UPDATE 2011: On a third reading, I've finally come to love this novel in all of its ostentatious, fantastical, quirky bizarreness. Vita Sackville-West's son evidently thought it the most beautiful 'love letter' in the history of literature; Woolf's biting satire nevertheless shines through. Just stunning, and a particularly engaging, almost picaresque read for the uninitiated.

***

This is a book I'll have to come back to on my own one day. I remember trying to read it in high school, becoming both bored and frustrated, throwing it down and claiming I'd never understand Woolf's reputation. Freshman year of college, I did the same with Mrs. Dalloway. Last semester, I took a seminar on Woolf and she quickly became one of my favorite authors of all time. Mrs. D, To the Lighthouse, Jacob's Room, Voyage Out...all among my favorites now.

Likewise, I loved Orlando, but it's mid-semester, my final semester in undergrad, and I'm so busy and anxious I barely have time to inhale (exhaling is tough, too). The one issue I've ever had with being an English major is that often I have to sprint through books without having the luxury of reveling in the language or dreaming of the characters. It's always "gotta get through this much today before reading these other three books before writing my thesis before blahblahblah." And so I know when I come back to Orlando sometime, it'll hit me the way it tried at a few moments this time around.

TASKS TO CARRY OUT ▸
1. In the entries, starting with the line containing "You are a computer-use" and going on through the end of the entries, change "screenshot" to "screen image" and keep everything else the same, leaving out the pictures.
2. Write what comes next in the review of Orlando, picking up after its final sentence.

ENTRIES SHOWN ▸
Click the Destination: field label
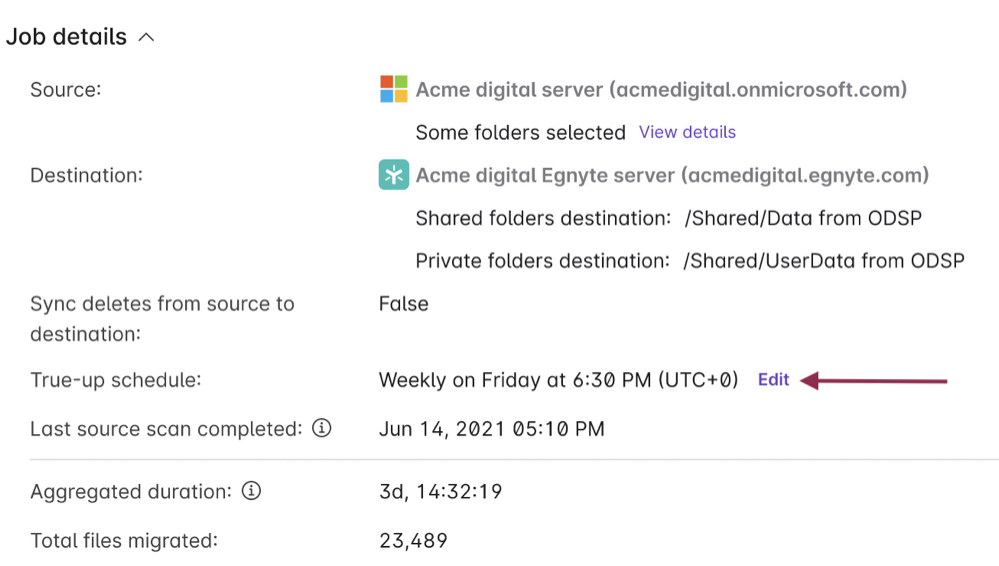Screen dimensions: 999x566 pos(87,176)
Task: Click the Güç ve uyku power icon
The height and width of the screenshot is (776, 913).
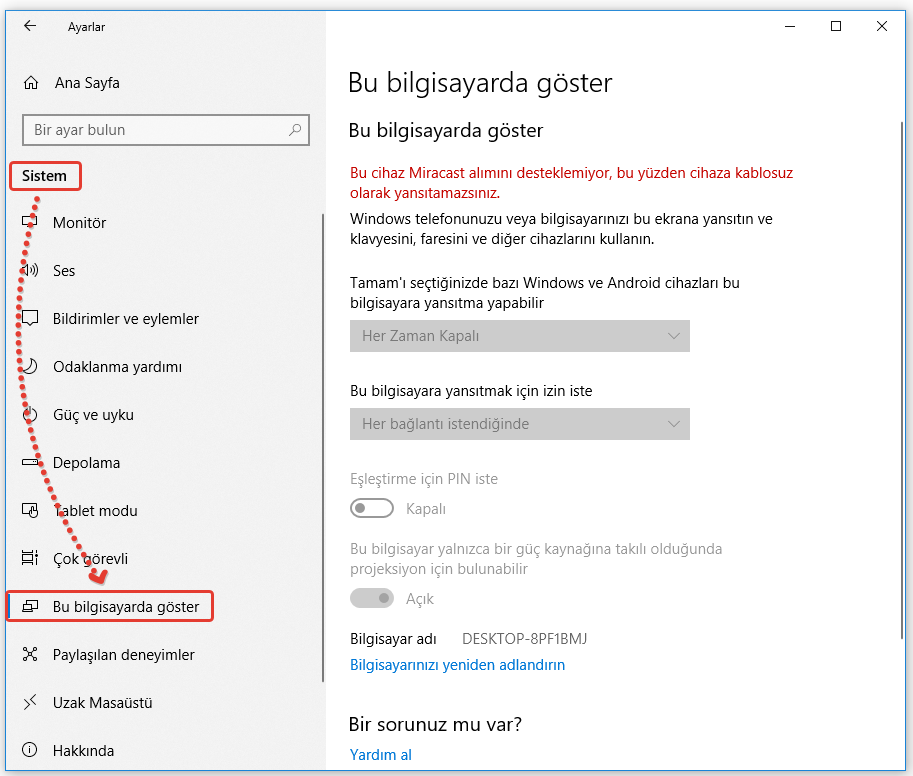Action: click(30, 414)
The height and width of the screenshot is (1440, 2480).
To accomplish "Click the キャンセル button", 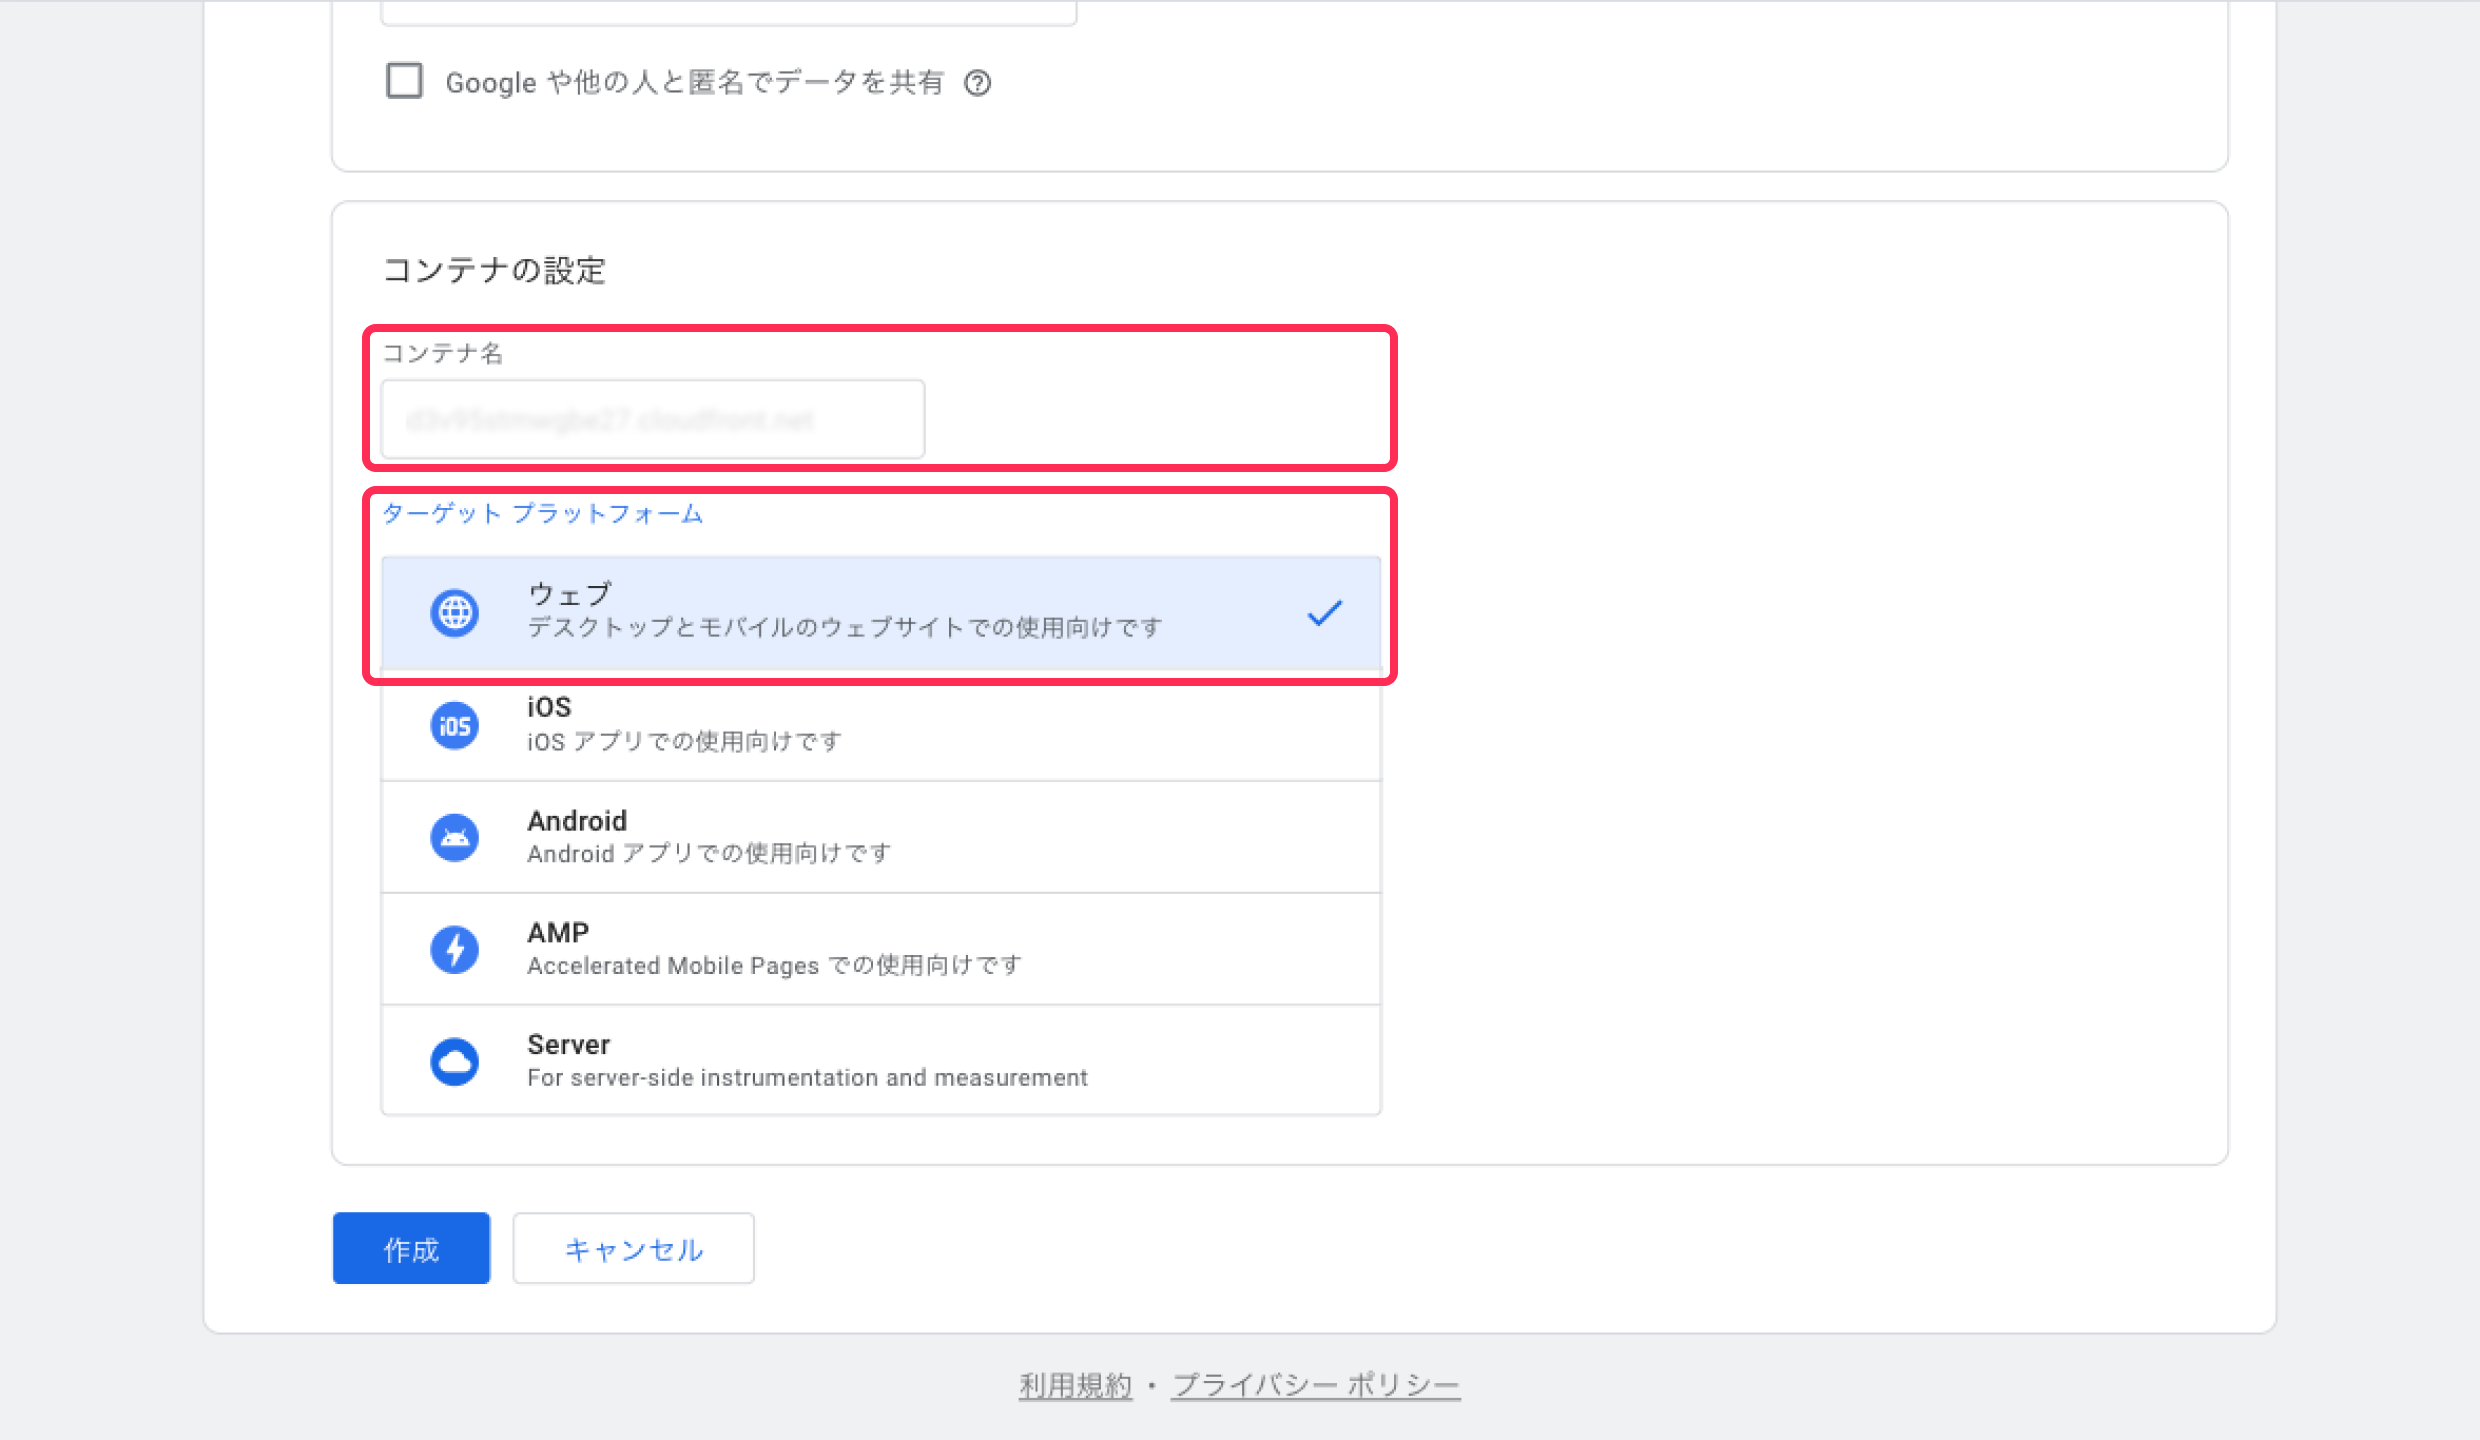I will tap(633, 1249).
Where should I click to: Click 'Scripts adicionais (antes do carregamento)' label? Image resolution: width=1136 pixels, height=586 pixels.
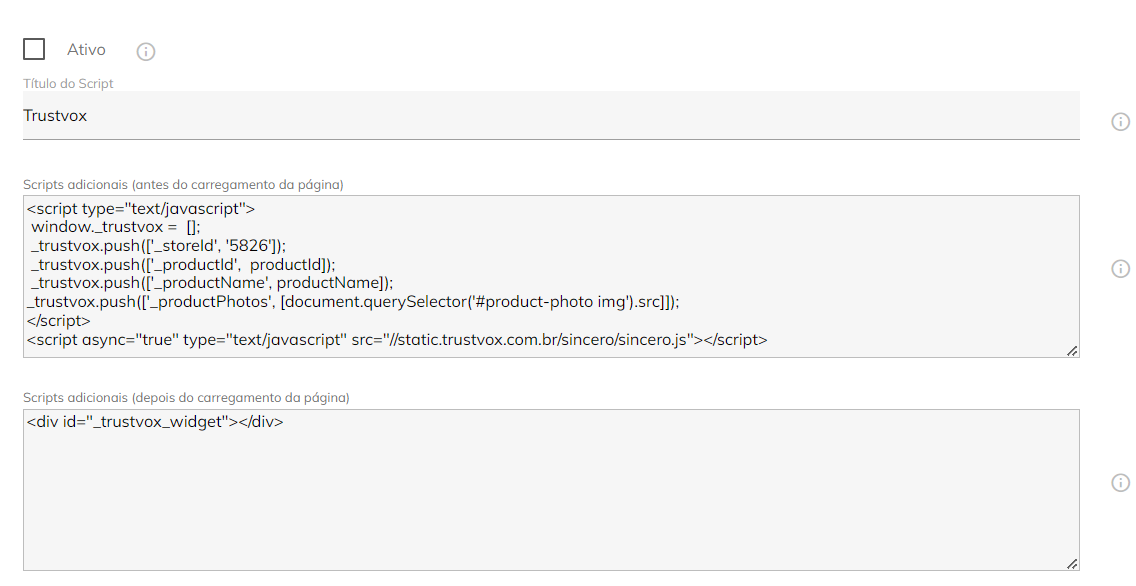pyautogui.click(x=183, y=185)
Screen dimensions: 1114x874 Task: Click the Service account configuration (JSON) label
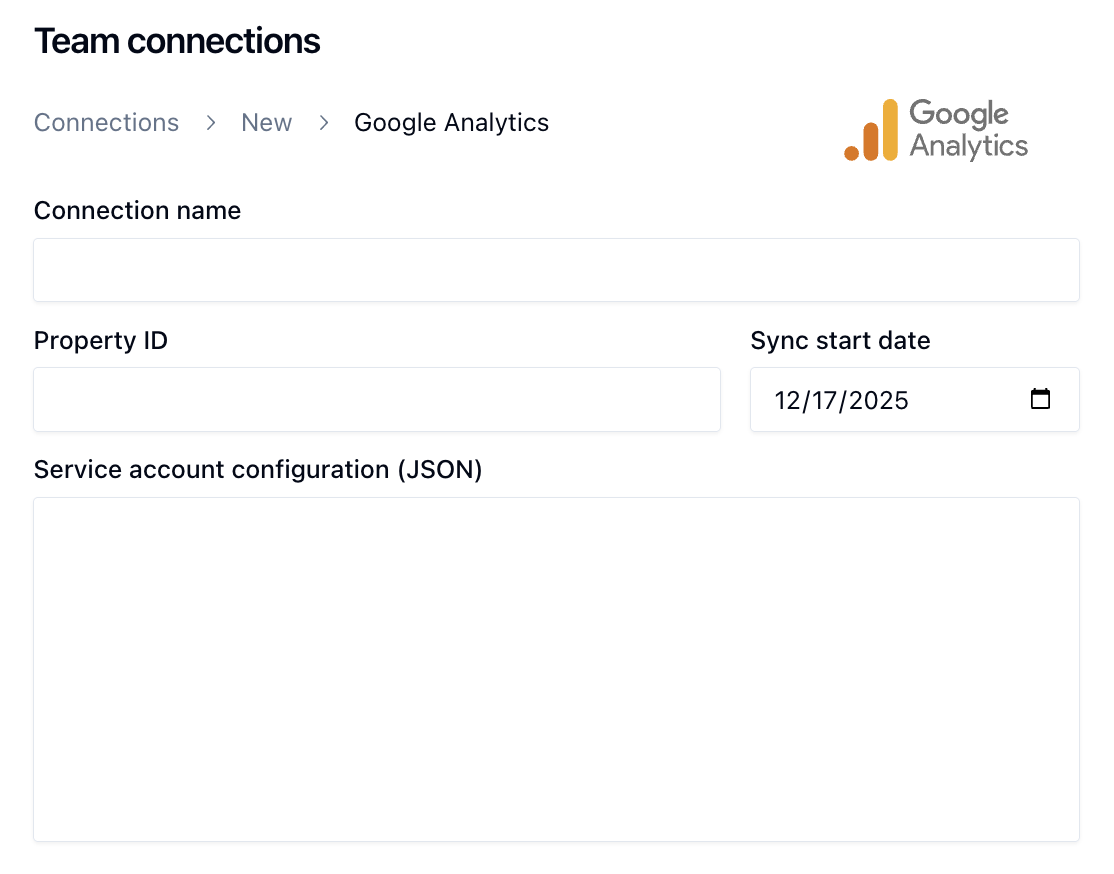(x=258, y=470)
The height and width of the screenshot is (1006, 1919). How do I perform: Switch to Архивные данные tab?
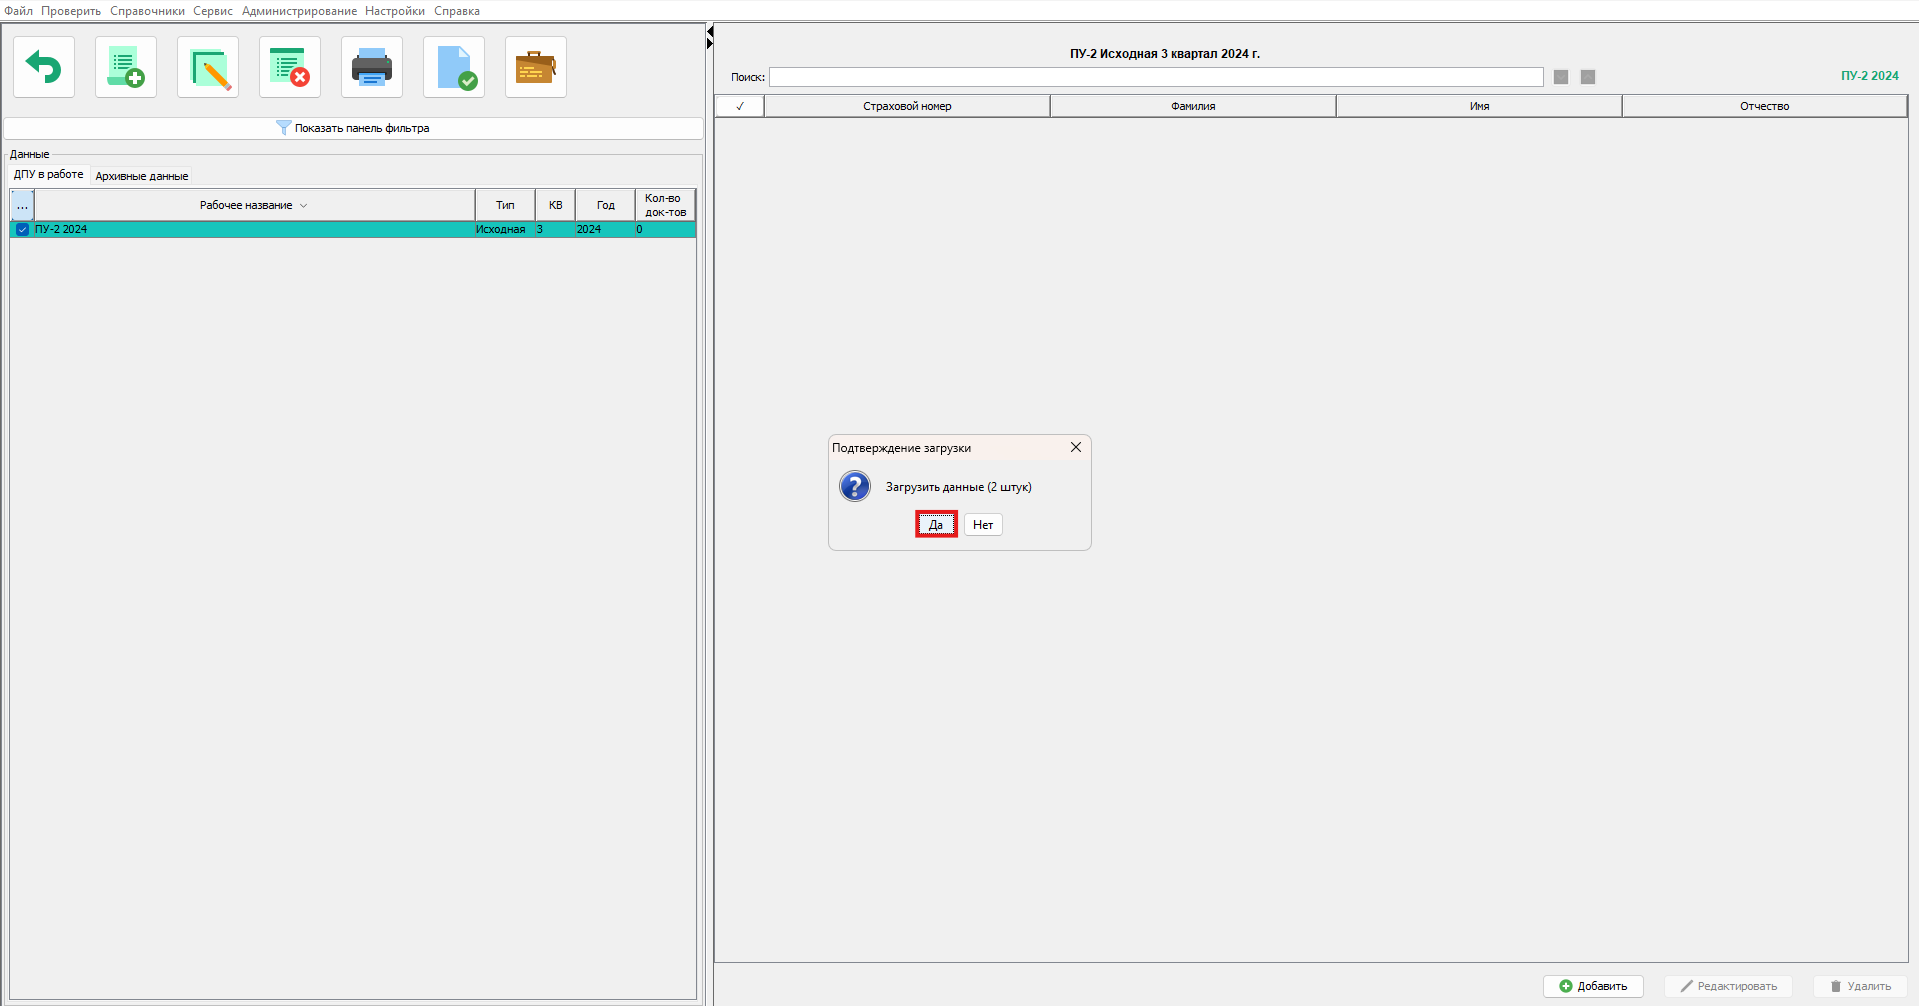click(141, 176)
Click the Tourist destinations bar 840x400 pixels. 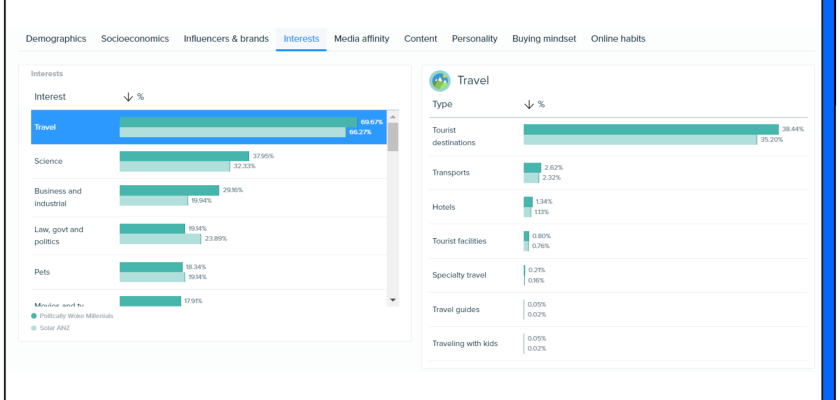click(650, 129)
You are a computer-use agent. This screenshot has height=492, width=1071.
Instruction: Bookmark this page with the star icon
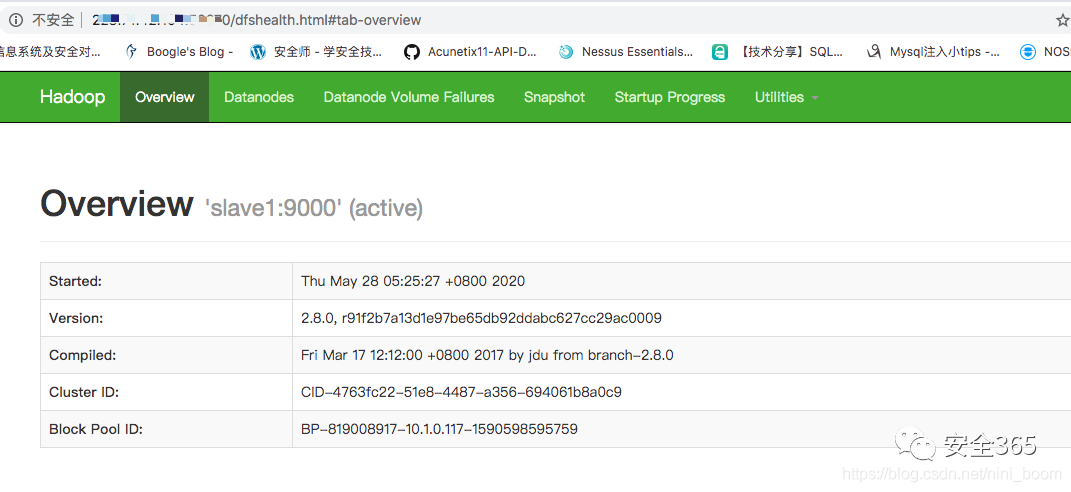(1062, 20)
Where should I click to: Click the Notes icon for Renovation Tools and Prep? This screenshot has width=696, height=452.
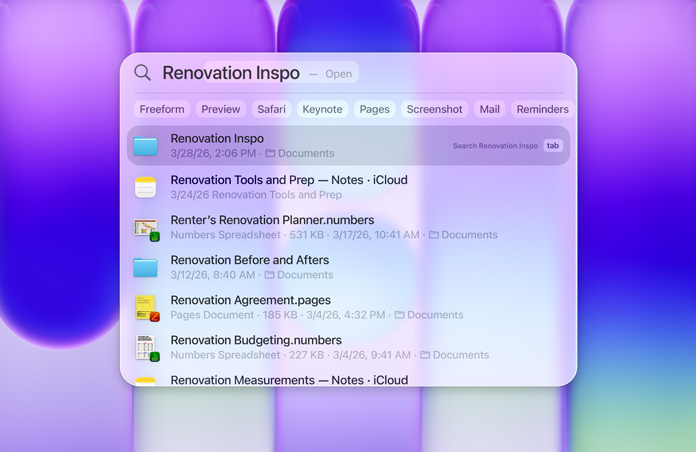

RESULTS FOR THE EXERCISE ▸
1.
You are a computer-use agent. This screen image has height=492, width=1071.
Instruction: Bookmark this page with the star icon
(1062, 20)
Where should I click to: Click the Notes icon for Renovation Tools and Prep? This screen image has width=696, height=452.

2.
Nonetheless, I love Woolf's toying with language here, and despite preconceptions of her as humorless and bleak, Orlando is an incredibly funny book. I laughed at loud more times than I can count, often irritating the people around me in the coffeeshop. I'd argue much of her work on sex and gender here is really post-modern/queer--it's something worth exploring on my next reading. Obviously, the sex change isn't the central thing to the novel, but the way in which Woolf deals with it and with sexual desire in the text is so fascinatingly radical, as much as she would likely have denied as much. Very interesting to read this just after finishing Radclyffe Hall's "Well of Loneliness" and thinking about the politics of representation and subversion--Hall hopes to pander to the mainstream, to claim that she 'can't help' portraying *inverts* as they are...Woolf, on the other hand, finds the fringes of existence sumptuous in Orlando, and she luxuriates in this strangely liminal position. Her 'revolution' of the biography, too, plays on some interesting narrative tropes of acceptability and the role of the 'objective' document. All in all, stacks up against the best of her work. Incredible, and perfect for Woolf fans or those interested in LGBTIQ(QQQQRSTUV) issues.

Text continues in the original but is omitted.